2017-03-14T11:11:33.161786-07:00 marcslaptop kernel: [ 3555.558599] CPU4: Core temperature above threshold, cpu clock throttled (total events = 328)
These messages indicate that your CPU is overheating. Since it takes a few ms to cool down, most likely turbo boost triggers overheating in your case, just as in mine, and thermald should handle this, although it is not always successful. -- Regards, Peter -- To unsubscribe, e-mail: opensuse+unsubscribe@opensuse.org To contact the owner, e-mail: opensuse+owner@opensuse.org
On 2017-03-14 21:44, Marc Chamberlin wrote:
I took a look at messages log file and this is a snapshot of what gets repeated a lot, and taking a guess this may contain the answer to your questions. Sorry it is rather a lot of info to grok and I hope it does not violate forum protocol to post so much noise. :-D HTHs Marc...
It seems that CPU overheats, and the kernel throttles the CPU down. But within a second it says that the temperature is back to normal, and throttling is disabled. Makes no sense. Somewhere it also says that it is preparing an email. -- Cheers / Saludos, Carlos E. R. (from 42.2 x86_64 "Malachite" (Minas Tirith))

══════════

# GOAL A
Copy the forum thread on CPU throttling from "These messages indicate" up to and including "noise. :-D HTHs Marc...".

# EXTRACTED RECORDS
══════════

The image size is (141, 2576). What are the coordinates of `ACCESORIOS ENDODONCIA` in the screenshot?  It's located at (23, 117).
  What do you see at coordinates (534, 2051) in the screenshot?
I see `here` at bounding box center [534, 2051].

══════════

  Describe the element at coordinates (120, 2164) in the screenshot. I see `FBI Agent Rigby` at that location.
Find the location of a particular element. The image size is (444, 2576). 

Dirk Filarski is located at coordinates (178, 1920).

══════════

# GOAL B
In the records, rewrite only the lines from the line with "The image size is (141, 2576)." up to and including the line with "center [534, 2051].". Put "resolution" in place of "image size" and keep everything else the same.

# TASK ANSWER A
These messages indicate that your CPU is overheating. Since it takes a few ms to cool down, most likely turbo boost triggers overheating in your case, just as in mine, and thermald should handle this, although it is not always successful. -- Regards, Peter -- To unsubscribe, e-mail: opensuse+unsubscribe@opensuse.org To contact the owner, e-mail: opensuse+owner@opensuse.org
On 2017-03-14 21:44, Marc Chamberlin wrote:
I took a look at messages log file and this is a snapshot of what gets repeated a lot, and taking a guess this may contain the answer to your questions. Sorry it is rather a lot of info to grok and I hope it does not violate forum protocol to post so much noise. :-D HTHs Marc...

# TASK ANSWER B
The resolution is (141, 2576). What are the coordinates of `ACCESORIOS ENDODONCIA` in the screenshot?  It's located at (23, 117).
  What do you see at coordinates (534, 2051) in the screenshot?
I see `here` at bounding box center [534, 2051].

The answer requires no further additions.